On 26 April 2006, The Independent's Deborah Orr said it was a "chilling insight into sporting life" that "anything up to 40,000 extra sex workers are likely to be smuggled into [Germany] in the coming weeks, in anticipation of huge demand for prostitutes during the World Cup".

Some journalists questioned the 40,000 figure that seems to have come from the Coalition Against Trafficking in Women (CATW), a US feminist group.

The Daily Telegraph's then Berlin correspondent Kate Connolly wrote in her blog on 17 May: "According to my research and the discussions I've held with various campaign groups and NGOs closely involved in this issue, this figure appears to be without foundation. It has apparently been plucked from the air to appease the media, but there is no empirical basis to the claim. The groups, who are in close contact with the police department responsible for tackling human trafficking, also say that there has been no extra movement on the borders so far."

It is unclear how CATW arrived at this neat, rounded figure that was repeated without question by some journalists in the UK.
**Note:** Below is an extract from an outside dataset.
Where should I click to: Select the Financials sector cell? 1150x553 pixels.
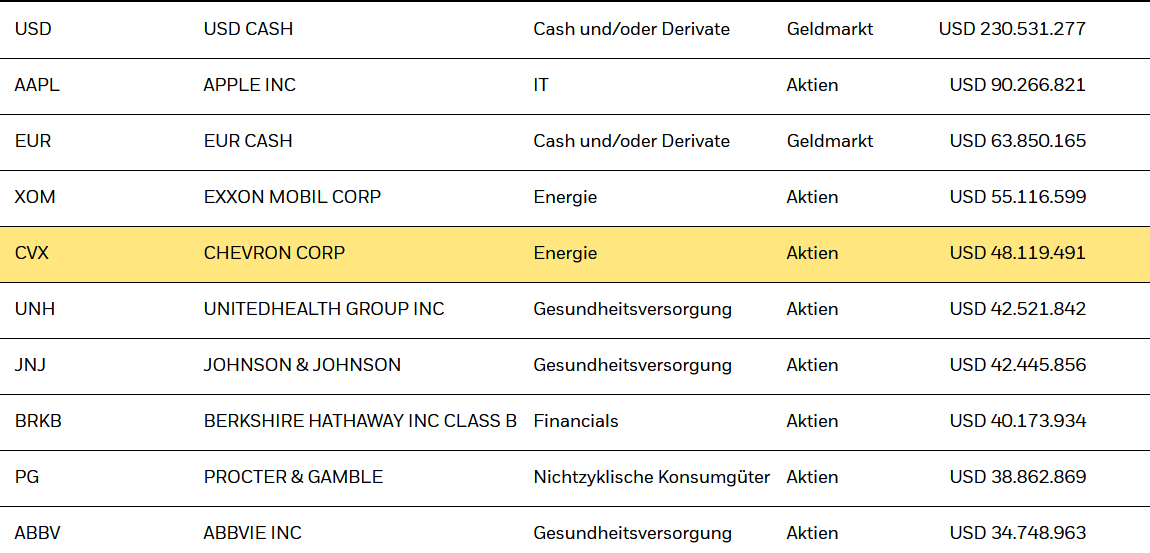coord(576,421)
Two new Council of the European Union documents reveal a different account of the scale of trafficking into Germany during the World Cup. One of them says: "There was no sign whatsoever of the alleged 40,000 prostitutes/ forced prostitutes — a figure repeatedly reported, also in international media — who were to be brought to Germany for the 2006 World Cup."

They state that there were only five cases of "human trafficking for the purpose of sexual exploitation" related to the football tournament.
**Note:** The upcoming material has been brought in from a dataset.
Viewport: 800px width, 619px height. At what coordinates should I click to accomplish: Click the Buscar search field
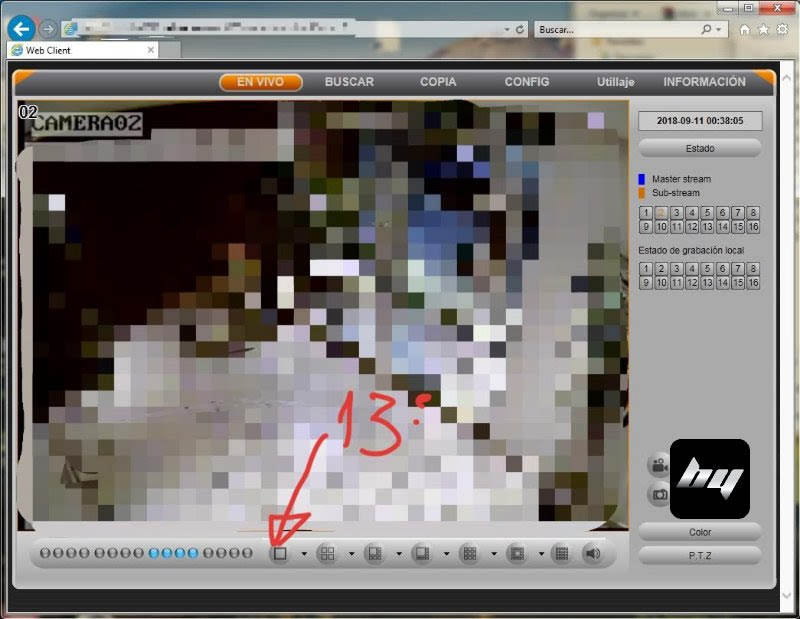(x=620, y=30)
For all the claims that thousands of football fans would be lining up outside toilet-style "sex sheds" to use and abuse trafficked women, this new evidence suggests that demand for paid sex was so low that even those women who voluntarily travelled to Germany to offer their services left before the tournament ended. One of the EU documents says: "The increase in the number of punters which was forecast by some did not materialise and this was the reason why some prostitutes left before the 2006 World Cup was over."
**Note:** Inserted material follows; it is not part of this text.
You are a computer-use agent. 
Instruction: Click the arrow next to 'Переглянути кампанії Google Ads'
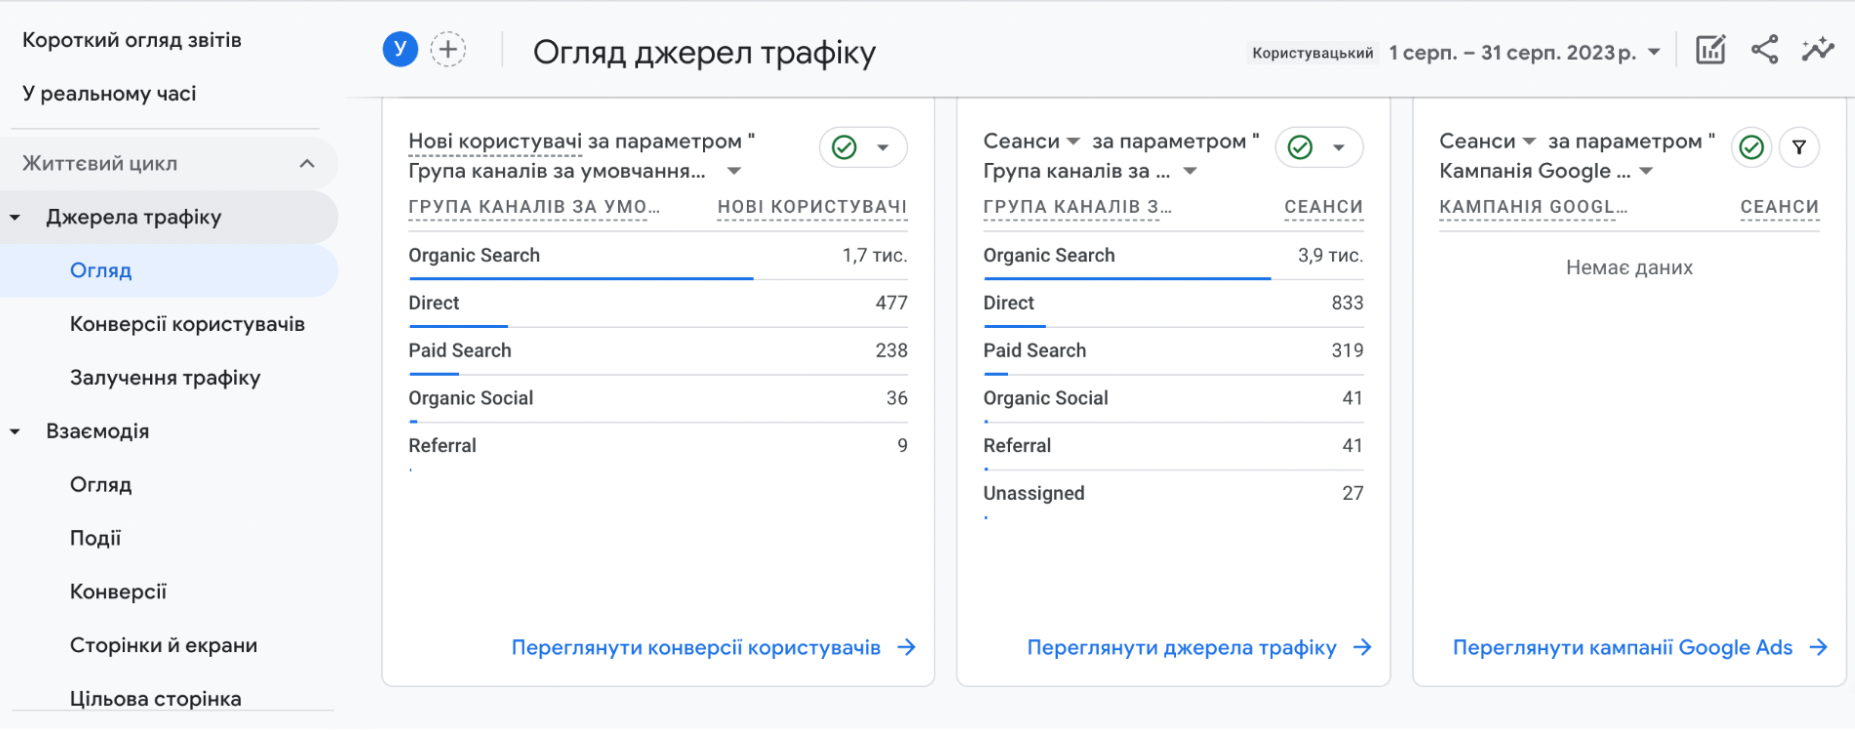pos(1818,648)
Will those journalists who predicted that the World Cup would be a cesspit of sex slavery and abuse now withdraw their earlier claims?

 

"I stand by my statements," says Julie Bindel. "The EU documents are flawed."

For Bruno Waterfield, Brussels correspondent for the Daily Telegraph, who covered the trafficking controversy for my website spiked, the sex slavery story shows that journalists need to be more careful when reporting shocking numbers.

"It can be very hard to step back from a story. But journalists must find out where a figure has come from, and give its provenance so that people can make up their own minds.

"There are often frightening figures and scary statistics around the issues of crime and migration. And the clamour for ‘something to be done' in these policy areas have real consequences, often leading to the further criminalisation of migration.

"That is why we reporters need to make ourselves resistant to the heat of hype and moral panic."